- **TRECHO FORNECIDO**

__________________________________________________

Um resgate de rotina do Corpo de Bombeiros, terminou em uma cena que emocionou a equipe do 14º Grupamento. Após ser retirada de um emaranhado de linhas de pipa que a prendiam a um galho de árvore, uma maritaca, em vez de fugir imediatamente, retornou para “abraçar” o cabo que realizou o salvamento. O gesto, registrado pela equipe, viralizou como um lembrete dos perigos de materiais cortantes para a fauna urbana.
Entenda
- O chamado: os bombeiros foram acionados para resgatar uma ave presa em uma árvore de grande porte, incapaz de voar.
- O perigo: o animal estava enrolado em diversos fios de pipa, material que frequentemente causa amputações ou morte de aves.
- O resgate: o Cabo Valter realizou a subida e, com ferramentas de precisão, cortou as linhas sem ferir a maritaca.
- A reação: no momento da soltura, a ave voou brevemente, mas retornou e pousou no peito do bombeiro por alguns segundos.
“Gratidão da natureza”
O que era para ser apenas mais uma ocorrência técnica de salvamento de fauna transformou-se em um momento de sensibilidade para a guarnição. Segundo o relato nas redes sociais do 14º Grupamento de Bombeiros, a maritaca estava visivelmente exausta e estressada pela tentativa de se libertar das linhas.

__________________________________________________

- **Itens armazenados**
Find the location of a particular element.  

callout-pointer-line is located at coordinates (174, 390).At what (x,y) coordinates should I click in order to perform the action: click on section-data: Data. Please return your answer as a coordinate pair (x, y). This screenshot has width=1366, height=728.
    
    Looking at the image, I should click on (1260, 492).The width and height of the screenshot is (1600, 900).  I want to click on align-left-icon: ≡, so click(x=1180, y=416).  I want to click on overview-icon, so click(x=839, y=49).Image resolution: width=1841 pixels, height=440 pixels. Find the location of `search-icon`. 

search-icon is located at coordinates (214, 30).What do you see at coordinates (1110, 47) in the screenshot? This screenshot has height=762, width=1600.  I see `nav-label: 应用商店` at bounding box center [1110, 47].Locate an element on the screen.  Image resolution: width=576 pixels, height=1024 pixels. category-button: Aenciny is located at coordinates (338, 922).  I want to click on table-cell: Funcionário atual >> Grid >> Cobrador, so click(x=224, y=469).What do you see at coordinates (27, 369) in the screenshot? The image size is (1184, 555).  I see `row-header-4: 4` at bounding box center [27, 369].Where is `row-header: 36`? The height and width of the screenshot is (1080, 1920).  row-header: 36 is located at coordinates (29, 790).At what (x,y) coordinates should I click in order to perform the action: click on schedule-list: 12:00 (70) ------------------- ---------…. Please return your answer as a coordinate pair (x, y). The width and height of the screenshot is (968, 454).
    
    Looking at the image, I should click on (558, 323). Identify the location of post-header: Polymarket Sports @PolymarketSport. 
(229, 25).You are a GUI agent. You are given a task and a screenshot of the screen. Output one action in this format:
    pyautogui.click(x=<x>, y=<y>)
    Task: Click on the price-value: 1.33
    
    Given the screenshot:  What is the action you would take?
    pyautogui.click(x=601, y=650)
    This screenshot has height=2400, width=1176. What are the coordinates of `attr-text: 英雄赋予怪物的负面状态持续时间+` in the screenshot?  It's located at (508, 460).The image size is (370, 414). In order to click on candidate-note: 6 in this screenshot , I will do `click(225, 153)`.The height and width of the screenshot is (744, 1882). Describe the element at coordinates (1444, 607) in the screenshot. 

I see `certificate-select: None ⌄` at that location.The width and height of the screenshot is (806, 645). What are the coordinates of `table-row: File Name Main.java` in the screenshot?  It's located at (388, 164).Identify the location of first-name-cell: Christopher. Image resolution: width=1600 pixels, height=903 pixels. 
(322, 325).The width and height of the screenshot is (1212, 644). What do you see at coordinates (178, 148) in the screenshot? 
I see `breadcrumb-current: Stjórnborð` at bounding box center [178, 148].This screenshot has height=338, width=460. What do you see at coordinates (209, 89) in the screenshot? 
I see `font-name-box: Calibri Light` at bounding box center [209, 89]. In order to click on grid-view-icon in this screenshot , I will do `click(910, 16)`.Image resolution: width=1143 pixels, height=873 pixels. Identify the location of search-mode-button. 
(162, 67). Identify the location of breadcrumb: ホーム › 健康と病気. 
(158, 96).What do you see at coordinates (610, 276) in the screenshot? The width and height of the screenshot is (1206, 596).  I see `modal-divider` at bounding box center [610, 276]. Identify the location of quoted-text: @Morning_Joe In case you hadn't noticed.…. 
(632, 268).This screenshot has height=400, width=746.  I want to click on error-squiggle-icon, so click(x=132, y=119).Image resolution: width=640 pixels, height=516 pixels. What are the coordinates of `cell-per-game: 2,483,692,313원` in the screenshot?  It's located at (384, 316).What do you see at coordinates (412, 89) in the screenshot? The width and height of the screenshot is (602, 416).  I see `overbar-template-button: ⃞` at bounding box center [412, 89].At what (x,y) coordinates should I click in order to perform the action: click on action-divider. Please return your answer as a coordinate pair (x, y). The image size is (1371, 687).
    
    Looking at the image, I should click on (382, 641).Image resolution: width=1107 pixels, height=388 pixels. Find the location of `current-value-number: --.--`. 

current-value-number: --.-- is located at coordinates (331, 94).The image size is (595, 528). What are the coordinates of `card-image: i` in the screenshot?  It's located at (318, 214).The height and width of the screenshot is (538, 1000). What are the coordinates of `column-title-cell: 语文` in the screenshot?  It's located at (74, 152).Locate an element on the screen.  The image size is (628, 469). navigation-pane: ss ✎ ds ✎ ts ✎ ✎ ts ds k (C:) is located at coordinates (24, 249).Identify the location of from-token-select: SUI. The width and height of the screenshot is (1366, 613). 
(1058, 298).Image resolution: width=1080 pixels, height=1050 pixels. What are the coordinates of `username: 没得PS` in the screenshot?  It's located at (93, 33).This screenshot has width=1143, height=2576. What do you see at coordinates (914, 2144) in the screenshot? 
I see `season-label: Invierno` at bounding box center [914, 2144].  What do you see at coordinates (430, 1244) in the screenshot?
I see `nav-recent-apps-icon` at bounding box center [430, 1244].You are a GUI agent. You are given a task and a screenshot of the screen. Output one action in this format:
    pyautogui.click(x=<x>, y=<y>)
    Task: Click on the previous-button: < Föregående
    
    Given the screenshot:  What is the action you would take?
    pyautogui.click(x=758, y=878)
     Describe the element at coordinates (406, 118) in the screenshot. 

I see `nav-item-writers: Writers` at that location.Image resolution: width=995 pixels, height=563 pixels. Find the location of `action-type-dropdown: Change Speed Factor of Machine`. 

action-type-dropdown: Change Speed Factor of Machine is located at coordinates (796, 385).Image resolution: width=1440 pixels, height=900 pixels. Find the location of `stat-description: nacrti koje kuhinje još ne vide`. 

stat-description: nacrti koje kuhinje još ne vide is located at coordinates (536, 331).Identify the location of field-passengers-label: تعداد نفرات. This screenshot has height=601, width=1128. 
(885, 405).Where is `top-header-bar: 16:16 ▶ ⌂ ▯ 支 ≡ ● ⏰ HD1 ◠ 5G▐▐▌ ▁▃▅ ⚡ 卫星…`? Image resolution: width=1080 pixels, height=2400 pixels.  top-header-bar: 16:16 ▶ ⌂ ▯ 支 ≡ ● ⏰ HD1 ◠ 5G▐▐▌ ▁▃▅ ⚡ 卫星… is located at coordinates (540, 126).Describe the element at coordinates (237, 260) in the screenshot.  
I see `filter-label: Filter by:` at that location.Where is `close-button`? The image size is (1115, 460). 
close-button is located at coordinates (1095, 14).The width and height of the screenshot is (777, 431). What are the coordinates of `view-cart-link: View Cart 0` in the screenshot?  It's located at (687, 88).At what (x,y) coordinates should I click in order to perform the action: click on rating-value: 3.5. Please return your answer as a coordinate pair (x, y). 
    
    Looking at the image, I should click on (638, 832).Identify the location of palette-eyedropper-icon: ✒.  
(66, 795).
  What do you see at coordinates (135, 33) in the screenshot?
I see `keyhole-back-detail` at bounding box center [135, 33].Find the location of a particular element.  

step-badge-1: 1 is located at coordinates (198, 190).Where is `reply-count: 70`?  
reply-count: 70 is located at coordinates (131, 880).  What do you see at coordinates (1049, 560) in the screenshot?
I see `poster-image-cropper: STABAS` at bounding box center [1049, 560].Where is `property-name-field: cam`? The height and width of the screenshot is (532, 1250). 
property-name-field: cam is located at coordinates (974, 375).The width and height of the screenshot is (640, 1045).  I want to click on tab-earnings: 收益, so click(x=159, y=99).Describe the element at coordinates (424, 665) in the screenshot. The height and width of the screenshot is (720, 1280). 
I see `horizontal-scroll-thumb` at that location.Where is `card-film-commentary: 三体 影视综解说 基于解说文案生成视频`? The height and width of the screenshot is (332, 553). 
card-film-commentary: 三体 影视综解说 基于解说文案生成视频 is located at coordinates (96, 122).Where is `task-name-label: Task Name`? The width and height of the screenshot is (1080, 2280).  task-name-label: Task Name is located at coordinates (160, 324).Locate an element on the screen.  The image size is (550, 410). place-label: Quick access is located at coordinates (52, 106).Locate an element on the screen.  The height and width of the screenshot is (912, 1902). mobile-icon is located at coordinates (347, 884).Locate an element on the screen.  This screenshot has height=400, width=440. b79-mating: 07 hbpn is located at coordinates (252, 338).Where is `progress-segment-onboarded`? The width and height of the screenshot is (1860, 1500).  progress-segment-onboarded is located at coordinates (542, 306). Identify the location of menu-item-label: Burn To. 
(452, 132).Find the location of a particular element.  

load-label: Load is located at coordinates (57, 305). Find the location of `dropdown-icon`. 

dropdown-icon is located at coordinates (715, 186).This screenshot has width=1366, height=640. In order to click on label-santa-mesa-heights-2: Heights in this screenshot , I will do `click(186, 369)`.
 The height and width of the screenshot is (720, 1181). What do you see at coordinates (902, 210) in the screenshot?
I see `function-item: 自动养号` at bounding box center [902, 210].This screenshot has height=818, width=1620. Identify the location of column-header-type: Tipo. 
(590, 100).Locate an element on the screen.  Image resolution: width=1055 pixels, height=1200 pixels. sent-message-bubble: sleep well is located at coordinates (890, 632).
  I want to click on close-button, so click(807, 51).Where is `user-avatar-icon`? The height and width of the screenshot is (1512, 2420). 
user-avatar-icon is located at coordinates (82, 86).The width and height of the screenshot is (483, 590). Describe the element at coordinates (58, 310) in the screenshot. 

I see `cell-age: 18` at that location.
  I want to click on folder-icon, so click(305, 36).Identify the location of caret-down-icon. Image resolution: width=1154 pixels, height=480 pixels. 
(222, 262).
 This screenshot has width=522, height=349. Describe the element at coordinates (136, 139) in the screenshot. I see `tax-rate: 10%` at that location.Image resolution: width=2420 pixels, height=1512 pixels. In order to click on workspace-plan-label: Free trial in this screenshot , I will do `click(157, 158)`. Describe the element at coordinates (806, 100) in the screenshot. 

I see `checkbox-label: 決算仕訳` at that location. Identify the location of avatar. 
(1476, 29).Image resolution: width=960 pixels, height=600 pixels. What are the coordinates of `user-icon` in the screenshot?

__________________________________________________

- **DESCRIÇÃO DO EXERCÍCIO**
Responda às perguntas abaixo com base no texto sobre o resgate da maritaca.
(a) Qual bombeiro subiu na árvore e cortou as linhas?
(b) O que a ave fez no momento da soltura?
(c) Segundo o relato nas redes sociais do 14º Grupamento, em que estado estava a maritaca?

- **RESPOSTA FINAL**
(a) O Cabo Valter.
(b) Voou brevemente, mas retornou e pousou no peito do bombeiro por alguns segundos.
(c) Estava visivelmente exausta e estressada pela tentativa de se libertar das linhas.